##### Text block

ATTEST:                        THE NOSTALGIA NETWORK, INC.,
                                 a Delaware corporation




 s/ Daniel C. Holdgreiwe                 By: s/ Martin A. Gallogly 
                                                           
Daniel C. Holdgreiwe                   Marty Gallogly
Secretary                         Vice-President


                  Concept Communications, Inc. 


                         October 2, 1995

The Nostalgia Network, Inc.
c/o 144 Committee
650 Massachusetts Avenue, N.W.
Washington, D.C.  20001

Attention:  Professor William Lash

Gentlemen:

     In a letter agreement between Concept Communications, Inc.
("Concept") and The Nostalgia Network, Inc. ("Nostalgia") dated
March 29, 1995, executed contemporaneously with a promissory note
in the amount of $1,500,000 by Nostalgia in favor of Concept, the
parties agreed in the second sentence of section 4 substantially
as follows:
                            .   .   .

##########

*Written instruction A*.
Do the following statements agree with the Nostalgia Network letter? Answer yes or no for each, and quote the words of the letter that decide it.
(i) The earlier letter agreement between Concept and Nostalgia was dated March 29, 1995.
(ii) The promissory note was in the amount of $1,000,000.
(iii) The letter is directed to the attention of Marty Gallogly.
*Written instruction B*. Pick up the Nostalgia Network letter after its last line and continue it.

##### Given data

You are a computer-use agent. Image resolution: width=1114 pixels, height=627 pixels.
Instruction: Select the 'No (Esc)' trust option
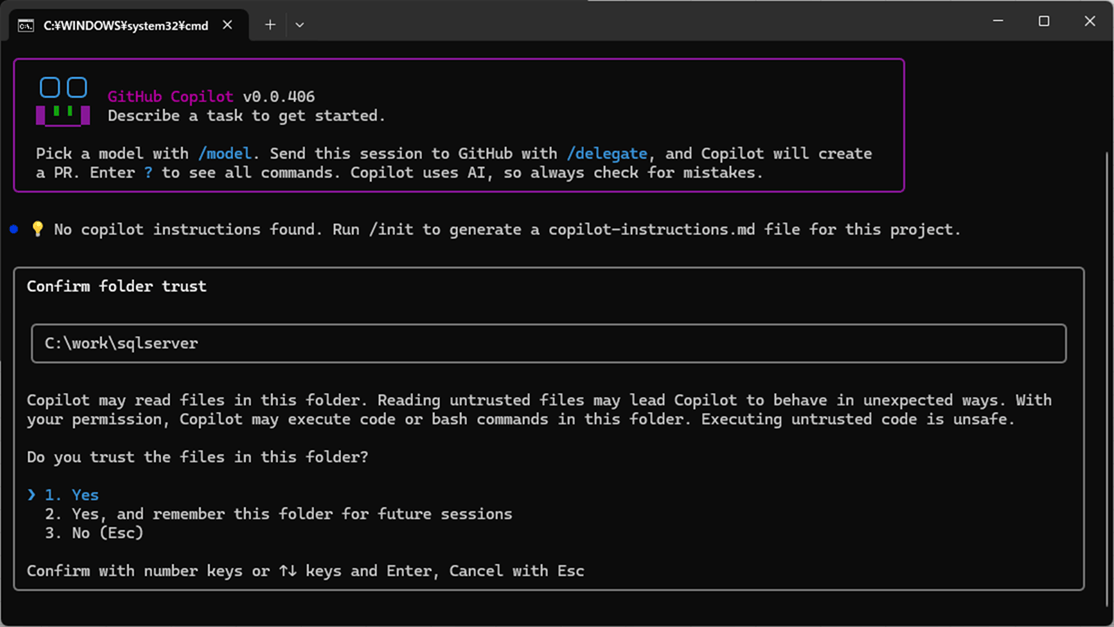coord(94,532)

##########

*Result A*.
(i) Yes: "dated March 29, 1995"
(ii) No: "in the amount of $1,500,000"
(iii) No: "Attention:  Professor William Lash"

*Result B*.
". . .[I]n the event of any future sales of shares by Nostalgia
to a third party at a price less than the price to be agreed to
by Concept and Nostalgia with respect to the conversion of all
currently outstanding bridge loans, as well as the currently
contemplated bridge loan, Nostalgia would issue such number of
additional shares to Concept as to cause Concept's subscription
price to be adjusted to such lesser purchase price."
                             .  .  .

     As a further inducement for Concept to make an additional
bridge loan or loans to Nostalgia, Nostalgia hereby agrees that
Concept's right to receive additional Nostalgia shares as set
forth in the above-mentioned letter agreement shall be calculated
and adjusted on the basis of all outstanding loans from Concept
to Nostalgia as of the date of the conversion of such loans into
equity.

     Please indicate your acceptance to the terms hereof by
executing this agreement where indicated below.
                              Yours truly,

                              CONCEPT COMMUNICATIONS, INC.

                              By:  s/ Werner Seubert           
                                 Werner Seubert
                                 Vice-President
ACCEPTED AND AGREED TO:
THE NOSTALGIA NETWORK, INC.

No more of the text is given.